As when she’d lost Luki, Leilani sat in the tortuous dual grip of fear and anguish. She trembled in recognition of the thread by which her life hung, but she also struggled to hold back tears of grief. Here, now, she surrendered forever all hope that her mother might one day be clean and straight, all hope that old Sinsemilla, once reformed, might eventually provide a mother’s love. She felt stupid for having harbored that naive, impossible little dream. In the instant, a termitic loneliness ate away the core of Leilani’s heart and left her hollow, shaking not only with fear, but also with a chill of utter isolation. She felt abandoned, deserted, forsaken.

  She detested the weakness in herself revealed by a tremor in her voice: “Why? Why babies, why babies at all? Just because he wants them?”

  Her mother looked up from the book, slid it across the table to Leilani, and repeated the interminable mantra that she had composed to express her satisfaction with herself when she was in a good mood: “I am a sly cat, I am a summer wind, I am birds in flight, I am the sun, I am the sea, I am me!”

  “What does that even mean?” Leilani asked.

  “It means—who else but your own mama is cool enough to bring a new human race into the world, a psychic humanity bonded to Gaea? I’ll be the mother of the future, Lani, the new Eve.”

  Sinsemilla believed this nonsense. Her belief imbued her face with a beatific radiance and brought a sparkle of wonder to her eyes.

  Maddoc surely wouldn’t put any credence in this garbage, however, because the doom doctor wasn’t moronic. Evil, yes, he had earned the right to have his towels monogrammed with that word, and he loved himself no less than Sinsemilla loved herself. But he wasn’t stupid. He didn’t believe that fetuses carried to term in a bath of hallucinogens were likely to be the superhuman forerunners of a new humanity. He wanted babies for his own reasons, for some enigmatic purpose that had nothing to do with being the new Adam or with a yearning for fatherhood.
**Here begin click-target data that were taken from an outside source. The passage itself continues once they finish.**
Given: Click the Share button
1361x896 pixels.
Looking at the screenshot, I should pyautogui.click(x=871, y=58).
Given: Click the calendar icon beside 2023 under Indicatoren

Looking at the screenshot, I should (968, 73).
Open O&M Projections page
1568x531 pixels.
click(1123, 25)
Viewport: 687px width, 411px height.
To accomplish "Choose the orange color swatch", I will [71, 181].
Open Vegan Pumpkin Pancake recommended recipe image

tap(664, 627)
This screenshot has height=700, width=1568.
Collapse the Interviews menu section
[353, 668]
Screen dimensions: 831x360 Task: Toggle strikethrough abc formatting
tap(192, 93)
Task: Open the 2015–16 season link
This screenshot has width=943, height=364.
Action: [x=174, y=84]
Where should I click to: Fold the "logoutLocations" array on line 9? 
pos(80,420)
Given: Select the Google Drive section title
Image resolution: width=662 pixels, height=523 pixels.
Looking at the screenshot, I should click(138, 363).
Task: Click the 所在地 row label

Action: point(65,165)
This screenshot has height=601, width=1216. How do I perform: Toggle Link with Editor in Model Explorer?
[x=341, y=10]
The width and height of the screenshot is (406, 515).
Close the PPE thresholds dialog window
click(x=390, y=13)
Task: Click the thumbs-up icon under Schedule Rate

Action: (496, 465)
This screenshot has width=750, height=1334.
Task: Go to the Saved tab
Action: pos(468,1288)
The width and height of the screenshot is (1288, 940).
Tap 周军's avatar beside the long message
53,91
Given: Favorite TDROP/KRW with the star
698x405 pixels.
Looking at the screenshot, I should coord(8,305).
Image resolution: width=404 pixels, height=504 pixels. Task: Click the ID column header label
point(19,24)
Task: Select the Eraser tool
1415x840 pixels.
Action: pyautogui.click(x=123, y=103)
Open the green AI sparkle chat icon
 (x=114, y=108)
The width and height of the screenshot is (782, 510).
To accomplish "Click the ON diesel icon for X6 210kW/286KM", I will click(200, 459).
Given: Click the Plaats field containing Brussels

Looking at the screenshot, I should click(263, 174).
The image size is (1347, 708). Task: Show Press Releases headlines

  “Wizard babies by late April, early May,” said Sinsemilla. “I’ve been knocked up close a month. I’m already a brood bitch, filled up with wizard babies that’ll change the world. Their time’s coming, but first you.”

  “Me what?”

  “Healed, you ninny,” said Sinsemilla, getting to her feet. “Made good, made right, made pretty. The only reason we’ve been haulin’ ass from Texas to Maine to shitcan towns in Arkansas all these past four years.”

  “Yeah, healed, just like Luki.”

  Sinsemilla didn’t hear the sarcasm. She smiled and nodded, as though she expected Luki, fully remade, to be beamed back to them at their next rest stop. “Your daddy says it’ll happen soon, baby. He’s got a feeling maybe in Idaho we’ll meet some ETs ready for a laying-on of hands. North of a hunch, he says, and south of a vision, a real strong feeling that you’ll get your healing soon.”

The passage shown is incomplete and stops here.